[WHAT YOU SHOULD DO] Can you recast the records below as a JSON list of strings, with one string for each line and blank lines left out?

━━━━━ DATA ━━━━━

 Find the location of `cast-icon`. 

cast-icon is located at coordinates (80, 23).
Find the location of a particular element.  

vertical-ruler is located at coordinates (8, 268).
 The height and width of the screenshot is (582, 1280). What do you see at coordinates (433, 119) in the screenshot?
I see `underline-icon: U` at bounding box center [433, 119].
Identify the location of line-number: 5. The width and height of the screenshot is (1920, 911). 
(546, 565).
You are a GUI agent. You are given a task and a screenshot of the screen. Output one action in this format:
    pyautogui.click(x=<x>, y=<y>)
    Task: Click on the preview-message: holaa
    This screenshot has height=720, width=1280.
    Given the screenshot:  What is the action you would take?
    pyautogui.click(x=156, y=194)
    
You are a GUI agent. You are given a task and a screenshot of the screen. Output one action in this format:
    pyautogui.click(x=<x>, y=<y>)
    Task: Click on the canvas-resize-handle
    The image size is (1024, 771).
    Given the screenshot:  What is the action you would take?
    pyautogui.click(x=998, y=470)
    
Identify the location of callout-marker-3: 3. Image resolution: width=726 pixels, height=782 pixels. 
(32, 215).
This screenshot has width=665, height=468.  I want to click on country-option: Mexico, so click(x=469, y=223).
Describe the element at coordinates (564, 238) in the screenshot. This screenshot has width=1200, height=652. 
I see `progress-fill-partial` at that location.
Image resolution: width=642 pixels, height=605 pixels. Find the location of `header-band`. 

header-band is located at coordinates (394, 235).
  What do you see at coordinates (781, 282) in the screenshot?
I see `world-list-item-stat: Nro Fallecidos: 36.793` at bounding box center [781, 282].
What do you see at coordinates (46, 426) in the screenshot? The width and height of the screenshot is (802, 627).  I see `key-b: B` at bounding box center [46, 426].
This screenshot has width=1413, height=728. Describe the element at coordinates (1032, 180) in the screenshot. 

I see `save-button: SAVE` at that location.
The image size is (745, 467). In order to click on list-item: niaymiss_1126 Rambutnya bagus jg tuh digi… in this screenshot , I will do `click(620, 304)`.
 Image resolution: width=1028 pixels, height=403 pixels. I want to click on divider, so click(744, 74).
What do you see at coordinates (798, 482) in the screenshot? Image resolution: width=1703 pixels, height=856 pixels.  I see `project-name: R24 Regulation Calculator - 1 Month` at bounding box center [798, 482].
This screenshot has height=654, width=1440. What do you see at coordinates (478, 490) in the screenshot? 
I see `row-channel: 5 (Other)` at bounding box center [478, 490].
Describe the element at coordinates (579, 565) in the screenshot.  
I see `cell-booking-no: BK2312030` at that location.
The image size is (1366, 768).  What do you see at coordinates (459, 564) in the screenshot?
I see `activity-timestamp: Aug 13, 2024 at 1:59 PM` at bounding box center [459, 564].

━━━━━

[OUTPUT BELOW]
[
  " Find the location of `cast-icon`. ",
  "cast-icon is located at coordinates (80, 23).",
  "Find the location of a particular element.  ",
  "vertical-ruler is located at coordinates (8, 268).",
  " The height and width of the screenshot is (582, 1280). What do you see at coordinates (433, 119) in the screenshot?",
  "I see `underline-icon: U` at bounding box center [433, 119].",
  "Identify the location of line-number: 5. The width and height of the screenshot is (1920, 911). ",
  "(546, 565).",
  "You are a GUI agent. You are given a task and a screenshot of the screen. Output one action in this format:",
  "    pyautogui.click(x=<x>, y=<y>)",
  "    Task: Click on the preview-message: holaa",
  "    This screenshot has height=720, width=1280.",
  "    Given the screenshot:  What is the action you would take?",
  "    pyautogui.click(x=156, y=194)",
  "You are a GUI agent. You are given a task and a screenshot of the screen. Output one action in this format:",
  "    pyautogui.click(x=<x>, y=<y>)",
  "    Task: Click on the canvas-resize-handle",
  "    The image size is (1024, 771).",
  "    Given the screenshot:  What is the action you would take?",
  "    pyautogui.click(x=998, y=470)",
  "Identify the location of callout-marker-3: 3. Image resolution: width=726 pixels, height=782 pixels. ",
  "(32, 215).",
  "This screenshot has width=665, height=468.  I want to click on country-option: Mexico, so click(x=469, y=223).",
  "Describe the element at coordinates (564, 238) in the screenshot. This screenshot has width=1200, height=652. ",
  "I see `progress-fill-partial` at that location.",
  "Image resolution: width=642 pixels, height=605 pixels. Find the location of `header-band`. ",
  "header-band is located at coordinates (394, 235).",
  "  What do you see at coordinates (781, 282) in the screenshot?",
  "I see `world-list-item-stat: Nro Fallecidos: 36.793` at bounding box center [781, 282].",
  "What do you see at coordinates (46, 426) in the screenshot? The width and height of the screenshot is (802, 627).  I see `key-b: B` at bounding box center [46, 426].",
  "This screenshot has width=1413, height=728. Describe the element at coordinates (1032, 180) in the screenshot. ",
  "I see `save-button: SAVE` at that location.",
  "The image size is (745, 467). In order to click on list-item: niaymiss_1126 Rambutnya bagus jg tuh digi… in this screenshot , I will do `click(620, 304)`.",
  " Image resolution: width=1028 pixels, height=403 pixels. I want to click on divider, so click(744, 74).",
  "What do you see at coordinates (798, 482) in the screenshot? Image resolution: width=1703 pixels, height=856 pixels.  I see `project-name: R24 Regulation Calculator - 1 Month` at bounding box center [798, 482].",
  "This screenshot has height=654, width=1440. What do you see at coordinates (478, 490) in the screenshot? ",
  "I see `row-channel: 5 (Other)` at bounding box center [478, 490].",
  "Describe the element at coordinates (579, 565) in the screenshot.  ",
  "I see `cell-booking-no: BK2312030` at that location.",
  "The image size is (1366, 768).  What do you see at coordinates (459, 564) in the screenshot?",
  "I see `activity-timestamp: Aug 13, 2024 at 1:59 PM` at bounding box center [459, 564]."
]